Task instructions ▸
a) From the recommender notebook, copy verbatim the part that opens with the words containing "highest_movie_id = len(set(active_user_df['business_id']))" and closes with "business_id = list(set(active_user_df['business_id']))".
b) Carry on the recommender notebook from its final line, writing the code that follows.

━━━━━ Supplied text

The total records number for active users in Canada in 2017 and2018 is 74895.


#### 2. Create utility matrix from records

In [11]:
from scipy import sparse
highest_user_id = len(set(active_user_df['user_id']))
highest_movie_id = len(set(active_user_df['business_id']))
ratings_mat = sparse.lil_matrix((highest_user_id, highest_movie_id))
ratings_mat

<3190x10717 sparse matrix of type '<class 'numpy.float64'>'
	with 0 stored elements in LInked List format>

Fill the rate matrix based on table

In [12]:
user_id = list(set(active_user_df['user_id']))
business_id = list(set(active_user_df['business_id']))
for _, row in active_user_df.iterrows():
    ratings_mat[user_id.index(row.user_id), business_id.index(row.business_id)] = row.stars  #fill the stars in ratings_mat
ratings_mat

<3190x10717 sparse matrix of type '<class 'numpy.float64'>'
	with 74894 stored elements in LInked List format>

## Item - Item Collaborative Filter Recommender

In [13]:
from sklearn.metrics.pairwise import cosine_similarity
from time import time
class ItemItemRecommender(object):

    def __init__(self, neighborhood_size):
        self.neighborhood_size = neighborhood_size

    def fit(self, ratings_mat):
        self.ratings_mat = ratings_mat
        self.n_users = ratings_mat.shape[0]
        self.n_items = ratings_mat.shape[1]
        self.item_sim_mat = cosine_similarity(self.ratings_mat.T)
        self._set_neighborhoods()

    def _set_neighborhoods(self):
        least_to_most_sim_indexes = np.argsort(self.item_sim_mat, 1)
        self.neighborhoods = least_to_most_sim_indexes[:, -self.neighborhood_size:]

    def pred_one_user(self, user_id, report_run_time=False):
        start_time = time()
        items_rated_by_this_user = self.ratings_mat[user_id].nonzero()[1]
        # Just initializing so I have somewhere to put rating preds
        out = np.zeros(self.n_items)
        for item_to_rate in range(self.n_items):
            relevant_items = np.intersect1d(self.neighborhoods[item_to_rate],
                                            items_rated_by_this_user,
                                            assume_unique=True)  # assume_unique speeds up intersection op
            out[item_to_rate] = self.ratings_mat[user_id, relevant_items] * \
                self.item_sim_mat[item_to_rate, relevant_items] / \
                self.item_sim_mat[item_to_rate, relevant_items].sum()
        if report_run_time:
            print("Execution time: %f seconds" % (time()-start_time))
        cleaned_out = np.nan_to_num(out)
        return cleaned_out

    def pred_all_users(self, report_run_time=False):
        start_time = time()

━━━━━━━━━━
━━━━━ Entries shown

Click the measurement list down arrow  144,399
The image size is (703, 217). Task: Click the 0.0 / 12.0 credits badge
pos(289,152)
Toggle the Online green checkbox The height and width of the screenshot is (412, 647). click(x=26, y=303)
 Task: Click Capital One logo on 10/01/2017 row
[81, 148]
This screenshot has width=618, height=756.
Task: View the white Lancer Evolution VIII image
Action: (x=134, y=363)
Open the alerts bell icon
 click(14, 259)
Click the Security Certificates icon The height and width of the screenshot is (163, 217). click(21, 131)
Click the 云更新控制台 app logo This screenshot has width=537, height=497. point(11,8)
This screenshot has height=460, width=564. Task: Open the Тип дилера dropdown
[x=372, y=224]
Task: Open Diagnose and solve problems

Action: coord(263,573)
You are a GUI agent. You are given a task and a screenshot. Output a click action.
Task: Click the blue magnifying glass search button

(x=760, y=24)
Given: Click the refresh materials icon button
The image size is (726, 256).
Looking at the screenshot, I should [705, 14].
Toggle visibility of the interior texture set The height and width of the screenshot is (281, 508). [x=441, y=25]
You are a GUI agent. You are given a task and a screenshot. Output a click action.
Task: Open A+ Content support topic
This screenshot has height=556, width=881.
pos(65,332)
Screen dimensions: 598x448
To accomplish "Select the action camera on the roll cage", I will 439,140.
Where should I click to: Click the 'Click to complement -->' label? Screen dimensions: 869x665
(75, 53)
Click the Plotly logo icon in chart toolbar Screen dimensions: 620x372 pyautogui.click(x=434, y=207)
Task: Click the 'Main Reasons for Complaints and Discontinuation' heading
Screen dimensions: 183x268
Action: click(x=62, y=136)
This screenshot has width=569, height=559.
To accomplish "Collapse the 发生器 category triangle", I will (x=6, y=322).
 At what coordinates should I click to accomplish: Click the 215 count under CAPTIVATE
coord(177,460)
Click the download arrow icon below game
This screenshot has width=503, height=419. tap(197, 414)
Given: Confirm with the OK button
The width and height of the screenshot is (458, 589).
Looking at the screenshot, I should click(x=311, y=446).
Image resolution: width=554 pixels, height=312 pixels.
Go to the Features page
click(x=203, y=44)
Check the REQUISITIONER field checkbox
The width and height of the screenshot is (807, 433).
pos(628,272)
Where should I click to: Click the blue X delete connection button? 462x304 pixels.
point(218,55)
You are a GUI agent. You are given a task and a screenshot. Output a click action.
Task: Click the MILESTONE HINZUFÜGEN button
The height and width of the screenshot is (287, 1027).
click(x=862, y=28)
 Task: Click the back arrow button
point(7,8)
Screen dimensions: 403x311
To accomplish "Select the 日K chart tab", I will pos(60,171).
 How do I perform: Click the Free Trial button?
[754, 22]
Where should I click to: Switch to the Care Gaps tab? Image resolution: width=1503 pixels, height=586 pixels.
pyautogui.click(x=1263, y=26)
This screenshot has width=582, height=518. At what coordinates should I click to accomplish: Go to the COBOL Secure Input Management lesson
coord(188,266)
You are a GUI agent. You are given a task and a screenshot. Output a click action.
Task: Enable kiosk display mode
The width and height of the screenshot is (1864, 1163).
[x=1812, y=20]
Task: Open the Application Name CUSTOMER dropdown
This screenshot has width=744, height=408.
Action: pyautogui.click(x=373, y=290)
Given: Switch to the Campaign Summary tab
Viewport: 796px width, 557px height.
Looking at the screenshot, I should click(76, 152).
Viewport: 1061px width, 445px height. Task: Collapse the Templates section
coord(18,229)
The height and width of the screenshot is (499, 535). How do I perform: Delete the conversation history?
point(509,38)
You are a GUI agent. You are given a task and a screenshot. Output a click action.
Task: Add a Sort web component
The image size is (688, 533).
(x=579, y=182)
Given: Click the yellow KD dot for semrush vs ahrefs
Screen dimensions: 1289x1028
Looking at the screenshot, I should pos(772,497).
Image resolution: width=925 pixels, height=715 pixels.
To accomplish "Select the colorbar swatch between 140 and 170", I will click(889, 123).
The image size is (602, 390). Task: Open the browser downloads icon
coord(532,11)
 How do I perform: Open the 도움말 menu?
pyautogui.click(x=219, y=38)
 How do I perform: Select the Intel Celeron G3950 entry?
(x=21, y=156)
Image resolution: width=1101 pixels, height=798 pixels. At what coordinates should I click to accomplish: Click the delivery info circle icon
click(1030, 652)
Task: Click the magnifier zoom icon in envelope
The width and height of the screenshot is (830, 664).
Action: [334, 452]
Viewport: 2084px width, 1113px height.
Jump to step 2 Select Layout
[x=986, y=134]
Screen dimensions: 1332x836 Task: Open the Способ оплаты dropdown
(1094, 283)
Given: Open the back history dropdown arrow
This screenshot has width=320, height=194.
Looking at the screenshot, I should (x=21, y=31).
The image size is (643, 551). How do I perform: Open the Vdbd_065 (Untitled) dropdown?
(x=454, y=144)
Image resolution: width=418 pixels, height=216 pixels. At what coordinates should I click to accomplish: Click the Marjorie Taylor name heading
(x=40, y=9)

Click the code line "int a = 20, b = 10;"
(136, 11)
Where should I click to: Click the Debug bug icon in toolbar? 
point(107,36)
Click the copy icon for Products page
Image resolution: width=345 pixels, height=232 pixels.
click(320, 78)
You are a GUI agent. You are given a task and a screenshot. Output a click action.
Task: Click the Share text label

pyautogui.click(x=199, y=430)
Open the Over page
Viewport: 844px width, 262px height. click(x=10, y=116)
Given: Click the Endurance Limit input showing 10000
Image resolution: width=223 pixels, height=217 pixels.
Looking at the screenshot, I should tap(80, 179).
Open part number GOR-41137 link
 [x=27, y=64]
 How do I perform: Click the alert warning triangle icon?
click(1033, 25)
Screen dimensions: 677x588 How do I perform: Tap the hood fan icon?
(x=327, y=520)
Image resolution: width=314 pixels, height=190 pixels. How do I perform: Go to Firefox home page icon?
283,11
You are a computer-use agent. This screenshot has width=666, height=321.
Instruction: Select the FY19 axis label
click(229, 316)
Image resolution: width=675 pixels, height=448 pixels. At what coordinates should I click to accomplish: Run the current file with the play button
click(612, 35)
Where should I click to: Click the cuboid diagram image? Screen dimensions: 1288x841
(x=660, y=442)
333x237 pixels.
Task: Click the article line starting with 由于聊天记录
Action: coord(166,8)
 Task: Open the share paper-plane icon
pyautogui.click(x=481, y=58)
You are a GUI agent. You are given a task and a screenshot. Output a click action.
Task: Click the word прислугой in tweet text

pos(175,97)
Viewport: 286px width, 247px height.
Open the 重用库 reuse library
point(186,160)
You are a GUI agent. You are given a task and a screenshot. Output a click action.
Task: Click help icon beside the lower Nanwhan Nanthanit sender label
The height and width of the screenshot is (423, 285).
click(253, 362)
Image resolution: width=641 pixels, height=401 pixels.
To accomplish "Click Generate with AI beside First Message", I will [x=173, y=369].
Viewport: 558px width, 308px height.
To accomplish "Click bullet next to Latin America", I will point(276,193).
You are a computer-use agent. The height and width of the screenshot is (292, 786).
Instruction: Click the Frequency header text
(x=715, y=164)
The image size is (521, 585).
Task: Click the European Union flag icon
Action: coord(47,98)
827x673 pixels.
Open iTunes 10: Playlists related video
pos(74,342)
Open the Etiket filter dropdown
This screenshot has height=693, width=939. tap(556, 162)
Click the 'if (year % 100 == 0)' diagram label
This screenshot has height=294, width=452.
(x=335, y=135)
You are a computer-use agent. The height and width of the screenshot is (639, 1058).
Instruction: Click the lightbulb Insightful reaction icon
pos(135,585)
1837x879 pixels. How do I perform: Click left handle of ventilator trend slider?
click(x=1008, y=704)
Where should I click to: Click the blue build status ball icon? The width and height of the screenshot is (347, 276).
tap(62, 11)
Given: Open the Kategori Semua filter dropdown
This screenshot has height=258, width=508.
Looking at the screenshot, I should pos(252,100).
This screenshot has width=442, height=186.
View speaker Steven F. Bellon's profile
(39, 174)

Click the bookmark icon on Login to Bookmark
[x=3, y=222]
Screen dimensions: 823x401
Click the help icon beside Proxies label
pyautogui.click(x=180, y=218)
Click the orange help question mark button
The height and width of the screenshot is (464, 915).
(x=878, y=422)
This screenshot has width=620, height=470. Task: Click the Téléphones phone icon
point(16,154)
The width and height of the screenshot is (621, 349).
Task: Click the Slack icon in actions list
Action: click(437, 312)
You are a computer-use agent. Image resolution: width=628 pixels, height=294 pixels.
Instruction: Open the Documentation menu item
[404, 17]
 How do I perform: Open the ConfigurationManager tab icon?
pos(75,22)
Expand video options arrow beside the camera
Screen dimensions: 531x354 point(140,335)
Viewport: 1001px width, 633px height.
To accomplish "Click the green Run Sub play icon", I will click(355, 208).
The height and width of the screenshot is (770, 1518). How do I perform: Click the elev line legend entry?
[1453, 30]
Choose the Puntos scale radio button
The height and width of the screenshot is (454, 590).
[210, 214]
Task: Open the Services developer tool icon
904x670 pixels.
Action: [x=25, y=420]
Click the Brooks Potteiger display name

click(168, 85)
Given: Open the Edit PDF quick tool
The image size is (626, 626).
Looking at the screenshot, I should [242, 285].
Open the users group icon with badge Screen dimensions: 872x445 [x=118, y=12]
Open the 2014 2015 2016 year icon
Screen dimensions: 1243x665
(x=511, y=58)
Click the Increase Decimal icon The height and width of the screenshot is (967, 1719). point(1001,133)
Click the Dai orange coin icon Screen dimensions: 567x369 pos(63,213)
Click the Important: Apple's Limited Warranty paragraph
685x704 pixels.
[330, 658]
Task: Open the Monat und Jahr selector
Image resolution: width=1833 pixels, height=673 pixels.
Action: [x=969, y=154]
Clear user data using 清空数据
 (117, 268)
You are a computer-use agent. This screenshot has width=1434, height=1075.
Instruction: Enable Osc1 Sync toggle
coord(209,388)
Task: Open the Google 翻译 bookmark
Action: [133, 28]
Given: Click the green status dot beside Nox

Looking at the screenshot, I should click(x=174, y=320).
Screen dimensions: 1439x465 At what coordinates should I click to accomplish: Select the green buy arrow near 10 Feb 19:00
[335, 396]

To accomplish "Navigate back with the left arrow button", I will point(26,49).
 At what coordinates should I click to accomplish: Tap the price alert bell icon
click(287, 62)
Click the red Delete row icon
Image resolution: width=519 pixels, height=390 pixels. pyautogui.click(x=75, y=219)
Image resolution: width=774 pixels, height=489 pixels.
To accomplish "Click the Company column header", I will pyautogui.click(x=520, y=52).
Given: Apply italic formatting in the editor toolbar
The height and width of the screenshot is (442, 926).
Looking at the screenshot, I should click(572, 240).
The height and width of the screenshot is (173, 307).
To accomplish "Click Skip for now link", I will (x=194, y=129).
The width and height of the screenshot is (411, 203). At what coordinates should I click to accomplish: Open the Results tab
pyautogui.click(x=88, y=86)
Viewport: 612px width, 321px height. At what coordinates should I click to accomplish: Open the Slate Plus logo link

━━━━━━━━━━

The answers ▸
a)
highest_movie_id = len(set(active_user_df['business_id']))
ratings_mat = sparse.lil_matrix((highest_user_id, highest_movie_id))
ratings_mat

<3190x10717 sparse matrix of type '<class 'numpy.float64'>'
	with 0 stored elements in LInked List format>

Fill the rate matrix based on table

In [12]:
user_id = list(set(active_user_df['user_id']))
business_id = list(set(active_user_df['business_id']))

b)
        all_ratings = [
            self.pred_one_user(user_id) for user_id in range(self.n_users)]
        if report_run_time:
            print("Execution time: %f seconds" % (time()-start_time))
        return np.array(all_ratings)

    def top_n_recs(self, user_id, n):
        pred_ratings = self.pred_one_user(user_id)
        item_index_sorted_by_pred_rating = list(np.argsort(pred_ratings))
        items_rated_by_this_user = self.ratings_mat[user_id].nonzero()[1]
        unrated_items_by_pred_rating = [item for item in item_index_sorted_by_pred_rating
                                        if item not in items_rated_by_this_user]
        return unrated_items_by_pred_rating[-n:], items_rated_by_this_user

In [14]:
#neighborhood_size
my_rec_engine = ItemItemRecommender(neighborhood_size=80)
my_rec_engine.fit(ratings_mat)

Let me try the recommder system with a lucky user.

In [15]:
lucky_user = np.random.choice(active_user_df['user_id'], 1)[0]
lucky_user_index = user_id.index(lucky_user)
lucky_user_recommend, items_rated_by_this_user = my_rec_engine.top_n_recs(user_id=lucky_user_index, n = 10)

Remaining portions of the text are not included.